Source material:
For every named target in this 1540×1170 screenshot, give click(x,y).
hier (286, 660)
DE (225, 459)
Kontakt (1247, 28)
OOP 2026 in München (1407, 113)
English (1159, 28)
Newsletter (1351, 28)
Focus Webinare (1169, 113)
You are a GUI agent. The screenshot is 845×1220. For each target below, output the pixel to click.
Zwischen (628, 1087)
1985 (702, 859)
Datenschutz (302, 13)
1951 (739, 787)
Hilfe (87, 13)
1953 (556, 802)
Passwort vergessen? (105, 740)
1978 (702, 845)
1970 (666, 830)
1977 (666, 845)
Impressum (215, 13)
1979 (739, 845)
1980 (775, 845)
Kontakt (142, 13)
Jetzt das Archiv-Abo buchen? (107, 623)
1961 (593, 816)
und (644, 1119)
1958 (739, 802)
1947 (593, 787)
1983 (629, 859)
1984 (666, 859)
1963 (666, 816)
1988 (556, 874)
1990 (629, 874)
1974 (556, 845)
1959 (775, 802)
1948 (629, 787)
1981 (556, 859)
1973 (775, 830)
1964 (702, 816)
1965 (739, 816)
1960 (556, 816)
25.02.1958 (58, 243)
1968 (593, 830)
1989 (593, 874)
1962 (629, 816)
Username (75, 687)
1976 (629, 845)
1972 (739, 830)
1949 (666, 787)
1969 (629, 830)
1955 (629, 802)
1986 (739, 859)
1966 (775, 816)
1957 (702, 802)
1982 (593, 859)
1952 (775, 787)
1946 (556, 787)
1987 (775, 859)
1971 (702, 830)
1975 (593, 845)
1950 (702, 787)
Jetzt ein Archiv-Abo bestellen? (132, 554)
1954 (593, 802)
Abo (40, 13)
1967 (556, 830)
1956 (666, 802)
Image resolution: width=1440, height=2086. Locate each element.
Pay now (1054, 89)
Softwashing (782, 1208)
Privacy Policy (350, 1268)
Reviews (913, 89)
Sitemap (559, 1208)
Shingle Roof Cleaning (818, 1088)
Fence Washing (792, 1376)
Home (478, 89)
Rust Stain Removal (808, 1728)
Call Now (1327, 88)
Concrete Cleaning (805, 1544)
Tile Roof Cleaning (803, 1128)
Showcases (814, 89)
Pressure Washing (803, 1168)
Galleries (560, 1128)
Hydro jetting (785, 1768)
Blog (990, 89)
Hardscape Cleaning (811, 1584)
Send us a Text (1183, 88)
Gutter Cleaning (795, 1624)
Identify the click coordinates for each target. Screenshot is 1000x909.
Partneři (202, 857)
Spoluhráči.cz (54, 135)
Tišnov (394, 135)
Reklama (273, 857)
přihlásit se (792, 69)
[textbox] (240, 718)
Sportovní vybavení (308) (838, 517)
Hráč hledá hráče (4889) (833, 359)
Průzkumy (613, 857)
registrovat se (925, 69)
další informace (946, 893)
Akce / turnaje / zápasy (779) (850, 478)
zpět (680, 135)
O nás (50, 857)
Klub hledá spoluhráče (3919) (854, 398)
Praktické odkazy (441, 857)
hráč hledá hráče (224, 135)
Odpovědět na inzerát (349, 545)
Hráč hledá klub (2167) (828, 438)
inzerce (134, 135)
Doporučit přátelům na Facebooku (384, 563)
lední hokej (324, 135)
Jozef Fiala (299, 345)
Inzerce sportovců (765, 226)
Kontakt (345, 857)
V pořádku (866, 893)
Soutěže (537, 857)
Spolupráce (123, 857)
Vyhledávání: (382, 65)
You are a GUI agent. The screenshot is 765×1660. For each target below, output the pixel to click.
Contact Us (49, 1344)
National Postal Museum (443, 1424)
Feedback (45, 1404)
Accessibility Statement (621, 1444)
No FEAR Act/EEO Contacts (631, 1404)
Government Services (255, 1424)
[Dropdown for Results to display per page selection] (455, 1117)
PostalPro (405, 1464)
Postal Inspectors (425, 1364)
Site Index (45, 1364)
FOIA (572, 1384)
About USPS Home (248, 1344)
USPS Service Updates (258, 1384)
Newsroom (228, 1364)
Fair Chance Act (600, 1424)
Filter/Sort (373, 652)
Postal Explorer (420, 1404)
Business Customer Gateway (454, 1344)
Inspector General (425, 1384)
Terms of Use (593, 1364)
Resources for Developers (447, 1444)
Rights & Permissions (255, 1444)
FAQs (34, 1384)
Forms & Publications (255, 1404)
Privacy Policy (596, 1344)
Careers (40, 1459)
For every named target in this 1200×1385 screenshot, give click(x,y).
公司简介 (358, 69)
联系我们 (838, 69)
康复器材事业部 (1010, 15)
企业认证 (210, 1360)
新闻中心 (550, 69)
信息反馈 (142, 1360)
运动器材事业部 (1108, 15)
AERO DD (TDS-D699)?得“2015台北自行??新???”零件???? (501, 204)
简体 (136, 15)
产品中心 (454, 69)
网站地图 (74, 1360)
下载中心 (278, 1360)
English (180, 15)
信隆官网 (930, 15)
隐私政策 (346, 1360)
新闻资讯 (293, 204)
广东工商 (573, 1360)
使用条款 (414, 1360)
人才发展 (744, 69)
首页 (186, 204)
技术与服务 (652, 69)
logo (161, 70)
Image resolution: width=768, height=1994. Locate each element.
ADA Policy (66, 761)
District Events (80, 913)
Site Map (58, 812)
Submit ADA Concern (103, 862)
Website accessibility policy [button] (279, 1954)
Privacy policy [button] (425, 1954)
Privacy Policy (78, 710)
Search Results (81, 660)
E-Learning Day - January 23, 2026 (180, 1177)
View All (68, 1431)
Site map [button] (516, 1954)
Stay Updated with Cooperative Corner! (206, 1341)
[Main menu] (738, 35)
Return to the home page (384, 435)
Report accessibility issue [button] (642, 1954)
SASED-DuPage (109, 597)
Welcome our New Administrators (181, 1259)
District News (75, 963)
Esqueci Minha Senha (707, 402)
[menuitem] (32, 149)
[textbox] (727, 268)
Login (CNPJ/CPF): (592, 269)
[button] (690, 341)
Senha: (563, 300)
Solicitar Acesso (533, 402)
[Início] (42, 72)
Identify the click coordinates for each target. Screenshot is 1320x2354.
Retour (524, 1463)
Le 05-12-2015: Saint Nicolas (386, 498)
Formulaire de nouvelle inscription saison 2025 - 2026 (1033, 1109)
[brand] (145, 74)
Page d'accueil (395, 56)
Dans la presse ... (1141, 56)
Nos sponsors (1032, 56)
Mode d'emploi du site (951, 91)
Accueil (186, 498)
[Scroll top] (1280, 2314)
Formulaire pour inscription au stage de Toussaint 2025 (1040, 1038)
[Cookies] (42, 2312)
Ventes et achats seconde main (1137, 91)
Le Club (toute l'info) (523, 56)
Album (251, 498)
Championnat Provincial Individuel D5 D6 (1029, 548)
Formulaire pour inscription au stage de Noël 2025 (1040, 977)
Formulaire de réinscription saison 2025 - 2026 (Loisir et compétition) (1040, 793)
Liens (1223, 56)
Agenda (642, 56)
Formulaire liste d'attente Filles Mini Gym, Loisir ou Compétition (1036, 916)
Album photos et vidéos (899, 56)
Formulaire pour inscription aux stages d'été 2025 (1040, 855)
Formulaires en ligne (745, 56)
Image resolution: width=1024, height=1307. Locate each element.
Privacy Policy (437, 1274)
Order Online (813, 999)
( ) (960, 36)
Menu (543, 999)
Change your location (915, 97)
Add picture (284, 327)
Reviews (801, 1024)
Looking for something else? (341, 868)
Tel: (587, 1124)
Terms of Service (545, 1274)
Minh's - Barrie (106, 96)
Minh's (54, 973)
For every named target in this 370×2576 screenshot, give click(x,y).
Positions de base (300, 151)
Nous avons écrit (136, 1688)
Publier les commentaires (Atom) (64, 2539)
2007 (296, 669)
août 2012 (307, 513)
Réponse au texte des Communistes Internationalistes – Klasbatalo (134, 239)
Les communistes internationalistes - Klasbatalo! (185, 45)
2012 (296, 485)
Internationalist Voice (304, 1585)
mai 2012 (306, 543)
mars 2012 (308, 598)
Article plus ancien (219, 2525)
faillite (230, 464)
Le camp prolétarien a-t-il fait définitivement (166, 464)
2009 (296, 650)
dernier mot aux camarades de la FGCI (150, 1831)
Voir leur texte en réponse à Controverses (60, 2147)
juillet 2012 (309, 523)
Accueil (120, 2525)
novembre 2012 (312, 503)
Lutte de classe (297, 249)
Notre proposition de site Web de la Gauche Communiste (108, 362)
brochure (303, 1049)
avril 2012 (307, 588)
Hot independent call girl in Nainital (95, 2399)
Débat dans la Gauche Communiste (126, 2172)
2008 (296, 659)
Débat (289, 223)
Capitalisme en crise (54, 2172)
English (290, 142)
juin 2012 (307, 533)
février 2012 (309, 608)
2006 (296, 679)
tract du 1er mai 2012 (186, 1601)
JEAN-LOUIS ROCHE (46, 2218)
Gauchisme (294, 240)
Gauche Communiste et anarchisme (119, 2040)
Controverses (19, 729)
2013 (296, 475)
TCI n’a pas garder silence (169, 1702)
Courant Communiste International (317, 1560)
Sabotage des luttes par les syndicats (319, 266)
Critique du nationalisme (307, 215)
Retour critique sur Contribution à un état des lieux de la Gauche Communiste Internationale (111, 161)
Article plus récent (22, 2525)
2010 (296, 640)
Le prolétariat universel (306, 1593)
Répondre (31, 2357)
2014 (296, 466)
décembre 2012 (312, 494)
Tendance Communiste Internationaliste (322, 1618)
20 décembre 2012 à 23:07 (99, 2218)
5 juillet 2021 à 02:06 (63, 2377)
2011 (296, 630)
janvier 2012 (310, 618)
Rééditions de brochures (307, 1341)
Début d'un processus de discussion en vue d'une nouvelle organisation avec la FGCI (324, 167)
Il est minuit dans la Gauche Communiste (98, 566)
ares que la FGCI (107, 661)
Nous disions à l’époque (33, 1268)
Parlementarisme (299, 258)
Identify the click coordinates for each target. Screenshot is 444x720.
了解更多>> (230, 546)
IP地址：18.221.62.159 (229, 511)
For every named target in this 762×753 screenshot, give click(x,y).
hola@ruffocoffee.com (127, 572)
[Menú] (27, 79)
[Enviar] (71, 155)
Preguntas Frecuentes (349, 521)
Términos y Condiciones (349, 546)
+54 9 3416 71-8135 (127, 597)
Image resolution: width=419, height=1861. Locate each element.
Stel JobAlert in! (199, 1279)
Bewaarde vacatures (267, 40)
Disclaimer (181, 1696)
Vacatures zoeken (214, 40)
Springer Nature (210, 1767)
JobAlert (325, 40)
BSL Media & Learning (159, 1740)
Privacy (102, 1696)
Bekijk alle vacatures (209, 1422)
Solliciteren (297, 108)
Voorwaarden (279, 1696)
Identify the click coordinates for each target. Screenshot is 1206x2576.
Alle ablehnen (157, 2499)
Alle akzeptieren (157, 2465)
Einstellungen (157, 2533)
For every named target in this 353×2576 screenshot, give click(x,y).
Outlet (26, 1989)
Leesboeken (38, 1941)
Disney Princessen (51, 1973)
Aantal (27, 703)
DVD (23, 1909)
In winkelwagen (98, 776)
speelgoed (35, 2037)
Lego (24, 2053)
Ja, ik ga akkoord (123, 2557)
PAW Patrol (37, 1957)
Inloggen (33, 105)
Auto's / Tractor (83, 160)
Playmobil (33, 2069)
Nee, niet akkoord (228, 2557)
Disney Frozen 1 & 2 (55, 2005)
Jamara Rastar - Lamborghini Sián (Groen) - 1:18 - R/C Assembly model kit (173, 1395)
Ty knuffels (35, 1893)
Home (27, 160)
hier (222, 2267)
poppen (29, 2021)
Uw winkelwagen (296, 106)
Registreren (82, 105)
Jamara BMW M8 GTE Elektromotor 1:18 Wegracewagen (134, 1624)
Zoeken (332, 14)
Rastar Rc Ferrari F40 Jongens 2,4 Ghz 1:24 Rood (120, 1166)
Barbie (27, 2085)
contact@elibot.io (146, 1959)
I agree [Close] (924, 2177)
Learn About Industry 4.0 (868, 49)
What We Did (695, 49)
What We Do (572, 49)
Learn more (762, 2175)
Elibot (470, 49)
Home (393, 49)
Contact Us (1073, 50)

Task requirements: Rewrite the entries from the beginning through the line containing "1976 (629, 845)", replacing "Passwort" with "Kennwort" and leaving everything else unchanged.

The response:
For every named target in this 1540×1170 screenshot, give click(x,y).
hier (286, 660)
DE (225, 459)
Kontakt (1247, 28)
OOP 2026 in München (1407, 113)
English (1159, 28)
Newsletter (1351, 28)
Focus Webinare (1169, 113)
You are a GUI agent. The screenshot is 845×1220. For each target below, output the pixel to click.
Zwischen (628, 1087)
1985 (702, 859)
Datenschutz (302, 13)
1951 (739, 787)
Hilfe (87, 13)
1953 (556, 802)
Kennwort vergessen? (105, 740)
1978 (702, 845)
1970 (666, 830)
1977 (666, 845)
Impressum (215, 13)
1979 (739, 845)
1980 (775, 845)
Kontakt (142, 13)
Jetzt das Archiv-Abo buchen? (107, 623)
1961 (593, 816)
und (644, 1119)
1958 (739, 802)
1947 (593, 787)
1983 (629, 859)
1984 (666, 859)
1963 (666, 816)
1988 (556, 874)
1990 (629, 874)
1974 (556, 845)
1959 (775, 802)
1948 (629, 787)
1981 (556, 859)
1973 (775, 830)
1964 (702, 816)
1965 (739, 816)
1960 (556, 816)
25.02.1958 (58, 243)
1968 (593, 830)
1989 (593, 874)
1962 (629, 816)
Username (75, 687)
1976 (629, 845)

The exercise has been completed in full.